**Text extract**
+-------+
2018-01-19
Markus Demleitner
RegTAP is one of those
standards that a scientist will normally not see – it works in the
background and makes, for instance, TOPCAT display the Cone Search
services matching some key words. And it's behind the services like
WIRR, our Web Interface to the Relational
Registry (“Relational Registry” being the official name for RegTAP) that
lets you do some interesting data discovery beyond what current clients
support. In the screenshot above, for instance (try it yourself),
I'm looking for cone search services having parallaxes presumably from
radio observations. You could now transmit the services you've found to,
say, TOPCAT or your own pyvo-based program to start querying them.
The key point this query is the use of UCDs – these let
services declare fairly unambiguously what kind of physics (if you take
that word with a grain of salt) they are talking about. In the example,
pos.parallax means, well, a parallax, and the percent character is a
wildcard (coming not from UCDs, but from ADQL). That wildcard is a good
idea here because without it we might miss things like
pos.parallax;obs and pos.parallax;stat.fit that people might
have used to distinguish “raw” and ”processed” estimates.
UCDs are great for data discovery. Really.
Sometimes, however, clicking around in menus just isn't good enough.
That's when you want the full power of RegTAP and write your very own
queries. The good news: If you know ADQL (and you should!), you're
halfway there already.
Here's one example of direct RegTAP use I came up with the other day.
The use case was discovering data collections that give the effective
temperatures of components of binary star systems.
If you check the UCD list, that “physics” translates into data that has
columns with UCDs of phys.temperature and meta.code.multip at
the same time. To translate that into a RegTAP query, have a look at the
tables that make up a RegTAP service: its ”schema”. Section 8 of the
standard
lists all the tables there are, and there's an ADASS poster that has an
image of the
schema with the more common columns illustrated. Oh, and if you're new
to RegTAP, you're probably better off briefly studying the examples
first to get a feeling for how RegTAP is supposed to work.
+-------+
**Dataset section**
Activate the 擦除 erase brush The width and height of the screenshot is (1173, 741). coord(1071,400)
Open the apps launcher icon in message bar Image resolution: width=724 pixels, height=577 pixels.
+-------+
**Problem to solve**
Rewrite the RegTAP text from "Sometimes, however, clicking" up to and including "the other day.", replacing "menus" with "drop-down lists". The material comes from a separate source.

**Worked solution**
Sometimes, however, clicking around in drop-down lists just isn't good enough.
That's when you want the full power of RegTAP and write your very own
queries. The good news: If you know ADQL (and you should!), you're
halfway there already.
Here's one example of direct RegTAP use I came up with the other day.